In the listing below, find the line containing "You are a computer-use agent. 613x364 pixels." and the line containing "Open Form Extras". Repeat exactly those two lines and every line between them.

-=-=-

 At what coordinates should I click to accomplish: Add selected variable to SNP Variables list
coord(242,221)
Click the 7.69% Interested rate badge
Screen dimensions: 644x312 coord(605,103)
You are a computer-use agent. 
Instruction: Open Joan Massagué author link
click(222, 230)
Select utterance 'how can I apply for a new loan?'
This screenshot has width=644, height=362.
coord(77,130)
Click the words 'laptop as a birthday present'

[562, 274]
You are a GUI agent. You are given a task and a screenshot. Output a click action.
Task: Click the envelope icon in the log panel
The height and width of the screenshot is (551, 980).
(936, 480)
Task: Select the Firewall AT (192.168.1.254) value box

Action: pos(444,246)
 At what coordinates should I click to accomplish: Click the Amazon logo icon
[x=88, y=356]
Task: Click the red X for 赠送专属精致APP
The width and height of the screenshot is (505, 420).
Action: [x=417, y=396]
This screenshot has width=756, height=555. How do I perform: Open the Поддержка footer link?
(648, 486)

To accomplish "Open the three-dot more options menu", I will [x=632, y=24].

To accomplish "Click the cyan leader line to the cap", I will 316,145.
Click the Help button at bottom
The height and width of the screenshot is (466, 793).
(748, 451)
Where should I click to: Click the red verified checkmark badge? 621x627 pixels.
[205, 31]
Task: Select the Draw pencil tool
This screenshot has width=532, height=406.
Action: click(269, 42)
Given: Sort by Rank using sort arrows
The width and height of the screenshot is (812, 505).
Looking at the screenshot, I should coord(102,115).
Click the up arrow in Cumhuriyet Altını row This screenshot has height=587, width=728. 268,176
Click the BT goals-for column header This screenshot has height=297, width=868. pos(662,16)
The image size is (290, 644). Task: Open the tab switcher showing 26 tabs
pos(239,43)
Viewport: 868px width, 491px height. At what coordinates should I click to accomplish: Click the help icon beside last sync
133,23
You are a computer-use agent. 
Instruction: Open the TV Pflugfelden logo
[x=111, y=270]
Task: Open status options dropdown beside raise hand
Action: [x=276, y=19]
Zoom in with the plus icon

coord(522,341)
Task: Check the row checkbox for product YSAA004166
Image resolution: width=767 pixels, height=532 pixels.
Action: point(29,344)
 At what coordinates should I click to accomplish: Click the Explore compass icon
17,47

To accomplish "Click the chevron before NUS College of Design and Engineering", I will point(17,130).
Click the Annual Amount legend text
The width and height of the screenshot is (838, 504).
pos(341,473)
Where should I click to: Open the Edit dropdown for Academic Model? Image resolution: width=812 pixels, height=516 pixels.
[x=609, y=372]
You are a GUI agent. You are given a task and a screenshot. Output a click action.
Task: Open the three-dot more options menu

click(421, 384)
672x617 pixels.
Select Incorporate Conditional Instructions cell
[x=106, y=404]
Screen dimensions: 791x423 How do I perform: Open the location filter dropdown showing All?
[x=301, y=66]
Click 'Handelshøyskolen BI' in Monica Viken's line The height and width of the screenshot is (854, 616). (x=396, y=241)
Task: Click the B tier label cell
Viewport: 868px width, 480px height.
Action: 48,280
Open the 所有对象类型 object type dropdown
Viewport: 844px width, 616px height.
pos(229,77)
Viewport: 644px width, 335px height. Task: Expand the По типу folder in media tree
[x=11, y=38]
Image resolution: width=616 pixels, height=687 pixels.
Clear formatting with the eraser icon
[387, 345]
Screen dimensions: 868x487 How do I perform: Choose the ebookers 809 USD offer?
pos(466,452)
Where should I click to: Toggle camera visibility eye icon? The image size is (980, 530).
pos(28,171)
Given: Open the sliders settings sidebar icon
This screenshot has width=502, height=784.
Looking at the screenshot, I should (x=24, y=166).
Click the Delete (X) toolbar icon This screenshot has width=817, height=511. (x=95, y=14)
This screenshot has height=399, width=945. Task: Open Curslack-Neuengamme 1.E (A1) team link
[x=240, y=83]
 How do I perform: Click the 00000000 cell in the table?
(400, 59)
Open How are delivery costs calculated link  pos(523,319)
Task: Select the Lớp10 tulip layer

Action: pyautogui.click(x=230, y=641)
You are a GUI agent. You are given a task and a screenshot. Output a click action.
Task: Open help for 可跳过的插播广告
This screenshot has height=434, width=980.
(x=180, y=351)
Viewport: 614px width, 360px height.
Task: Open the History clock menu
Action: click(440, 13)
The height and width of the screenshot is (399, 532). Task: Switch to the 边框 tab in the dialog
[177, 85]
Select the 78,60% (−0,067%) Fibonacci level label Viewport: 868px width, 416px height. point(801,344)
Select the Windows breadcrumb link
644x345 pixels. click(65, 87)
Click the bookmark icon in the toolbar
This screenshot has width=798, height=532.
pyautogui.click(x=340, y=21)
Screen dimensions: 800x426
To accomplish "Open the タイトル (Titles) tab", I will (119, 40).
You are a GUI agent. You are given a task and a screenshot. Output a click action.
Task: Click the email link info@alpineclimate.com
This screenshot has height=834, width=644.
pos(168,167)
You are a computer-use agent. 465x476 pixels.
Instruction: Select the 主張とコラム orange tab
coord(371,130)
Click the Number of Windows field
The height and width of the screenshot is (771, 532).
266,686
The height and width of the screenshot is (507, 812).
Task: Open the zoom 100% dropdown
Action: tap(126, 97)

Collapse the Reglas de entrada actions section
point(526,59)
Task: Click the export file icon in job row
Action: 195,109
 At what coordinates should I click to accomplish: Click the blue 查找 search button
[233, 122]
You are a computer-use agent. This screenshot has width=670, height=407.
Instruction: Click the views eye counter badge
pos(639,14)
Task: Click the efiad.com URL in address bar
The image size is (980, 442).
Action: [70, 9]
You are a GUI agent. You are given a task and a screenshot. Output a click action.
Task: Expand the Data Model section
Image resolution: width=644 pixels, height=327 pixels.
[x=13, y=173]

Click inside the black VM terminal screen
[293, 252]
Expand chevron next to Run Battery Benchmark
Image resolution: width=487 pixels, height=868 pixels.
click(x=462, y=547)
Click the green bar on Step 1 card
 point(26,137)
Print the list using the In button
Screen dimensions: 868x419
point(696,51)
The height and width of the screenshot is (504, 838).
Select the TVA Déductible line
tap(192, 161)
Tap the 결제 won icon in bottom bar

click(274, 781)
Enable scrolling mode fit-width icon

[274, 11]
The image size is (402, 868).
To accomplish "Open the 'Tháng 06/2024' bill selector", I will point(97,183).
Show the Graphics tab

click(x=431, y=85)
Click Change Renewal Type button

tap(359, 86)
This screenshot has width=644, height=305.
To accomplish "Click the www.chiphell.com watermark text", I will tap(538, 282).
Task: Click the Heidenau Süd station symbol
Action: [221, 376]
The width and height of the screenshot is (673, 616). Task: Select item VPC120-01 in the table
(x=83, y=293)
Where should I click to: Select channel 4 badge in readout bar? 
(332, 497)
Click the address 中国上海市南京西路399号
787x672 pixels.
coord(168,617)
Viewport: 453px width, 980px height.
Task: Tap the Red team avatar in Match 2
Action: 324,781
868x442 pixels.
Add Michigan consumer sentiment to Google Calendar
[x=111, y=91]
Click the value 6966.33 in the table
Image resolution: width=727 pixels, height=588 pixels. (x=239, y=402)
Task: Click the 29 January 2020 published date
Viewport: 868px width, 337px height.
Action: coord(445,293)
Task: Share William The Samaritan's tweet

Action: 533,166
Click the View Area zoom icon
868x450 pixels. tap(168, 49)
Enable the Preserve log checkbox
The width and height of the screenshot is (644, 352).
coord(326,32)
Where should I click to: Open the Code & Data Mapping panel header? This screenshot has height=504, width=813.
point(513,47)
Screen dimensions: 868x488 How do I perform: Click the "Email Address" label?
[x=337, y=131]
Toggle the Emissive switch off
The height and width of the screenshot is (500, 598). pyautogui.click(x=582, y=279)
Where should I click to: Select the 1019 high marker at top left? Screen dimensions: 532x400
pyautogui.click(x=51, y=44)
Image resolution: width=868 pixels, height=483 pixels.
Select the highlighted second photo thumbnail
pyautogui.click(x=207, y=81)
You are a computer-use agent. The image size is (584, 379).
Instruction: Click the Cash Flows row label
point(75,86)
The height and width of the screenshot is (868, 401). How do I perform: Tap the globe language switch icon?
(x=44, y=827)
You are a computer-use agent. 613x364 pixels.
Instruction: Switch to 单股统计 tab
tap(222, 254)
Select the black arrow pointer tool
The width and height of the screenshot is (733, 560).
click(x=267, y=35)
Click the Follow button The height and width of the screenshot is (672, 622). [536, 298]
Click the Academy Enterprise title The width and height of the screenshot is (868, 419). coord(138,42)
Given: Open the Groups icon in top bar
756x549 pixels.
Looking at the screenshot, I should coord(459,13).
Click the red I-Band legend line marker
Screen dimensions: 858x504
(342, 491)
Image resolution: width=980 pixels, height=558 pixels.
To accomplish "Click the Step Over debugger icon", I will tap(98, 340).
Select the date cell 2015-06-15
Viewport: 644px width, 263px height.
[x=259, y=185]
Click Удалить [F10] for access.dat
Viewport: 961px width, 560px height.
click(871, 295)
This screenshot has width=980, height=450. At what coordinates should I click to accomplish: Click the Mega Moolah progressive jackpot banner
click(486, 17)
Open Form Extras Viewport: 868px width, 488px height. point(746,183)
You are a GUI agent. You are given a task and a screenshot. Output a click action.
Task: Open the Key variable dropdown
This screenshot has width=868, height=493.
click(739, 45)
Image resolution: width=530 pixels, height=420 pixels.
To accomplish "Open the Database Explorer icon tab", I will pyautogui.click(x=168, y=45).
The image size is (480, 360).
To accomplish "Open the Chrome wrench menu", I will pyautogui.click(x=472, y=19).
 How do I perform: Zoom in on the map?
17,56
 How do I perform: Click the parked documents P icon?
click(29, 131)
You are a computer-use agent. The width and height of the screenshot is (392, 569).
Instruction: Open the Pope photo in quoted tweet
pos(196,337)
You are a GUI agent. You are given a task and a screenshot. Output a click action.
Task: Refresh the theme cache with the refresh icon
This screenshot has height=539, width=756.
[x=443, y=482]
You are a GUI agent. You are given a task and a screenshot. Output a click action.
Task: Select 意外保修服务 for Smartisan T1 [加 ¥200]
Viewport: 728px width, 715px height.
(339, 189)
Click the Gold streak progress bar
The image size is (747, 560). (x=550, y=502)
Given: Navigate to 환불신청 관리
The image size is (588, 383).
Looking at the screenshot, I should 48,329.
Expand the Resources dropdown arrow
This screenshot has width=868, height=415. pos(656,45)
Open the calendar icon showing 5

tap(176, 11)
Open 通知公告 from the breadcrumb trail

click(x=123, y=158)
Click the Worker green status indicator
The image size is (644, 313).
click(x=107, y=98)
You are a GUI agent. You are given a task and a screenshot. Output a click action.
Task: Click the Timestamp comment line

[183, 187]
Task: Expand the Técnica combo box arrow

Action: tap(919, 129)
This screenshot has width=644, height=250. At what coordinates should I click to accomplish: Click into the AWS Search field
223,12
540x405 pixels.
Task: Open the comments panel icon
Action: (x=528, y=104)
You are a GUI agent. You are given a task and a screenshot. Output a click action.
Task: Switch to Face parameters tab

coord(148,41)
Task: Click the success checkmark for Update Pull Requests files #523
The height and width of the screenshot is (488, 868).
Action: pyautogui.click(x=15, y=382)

-=-=-

**SOLUTION TO THIS EXERCISE:**
You are a computer-use agent. 613x364 pixels.
Instruction: Switch to 单股统计 tab
tap(222, 254)
Select the black arrow pointer tool
The width and height of the screenshot is (733, 560).
click(x=267, y=35)
Click the Follow button The height and width of the screenshot is (672, 622). [536, 298]
Click the Academy Enterprise title The width and height of the screenshot is (868, 419). coord(138,42)
Given: Open the Groups icon in top bar
756x549 pixels.
Looking at the screenshot, I should coord(459,13).
Click the red I-Band legend line marker
Screen dimensions: 858x504
(342, 491)
Image resolution: width=980 pixels, height=558 pixels.
To accomplish "Click the Step Over debugger icon", I will tap(98, 340).
Select the date cell 2015-06-15
Viewport: 644px width, 263px height.
[x=259, y=185]
Click Удалить [F10] for access.dat
Viewport: 961px width, 560px height.
click(871, 295)
This screenshot has width=980, height=450. At what coordinates should I click to accomplish: Click the Mega Moolah progressive jackpot banner
click(486, 17)
Open Form Extras Viewport: 868px width, 488px height. point(746,183)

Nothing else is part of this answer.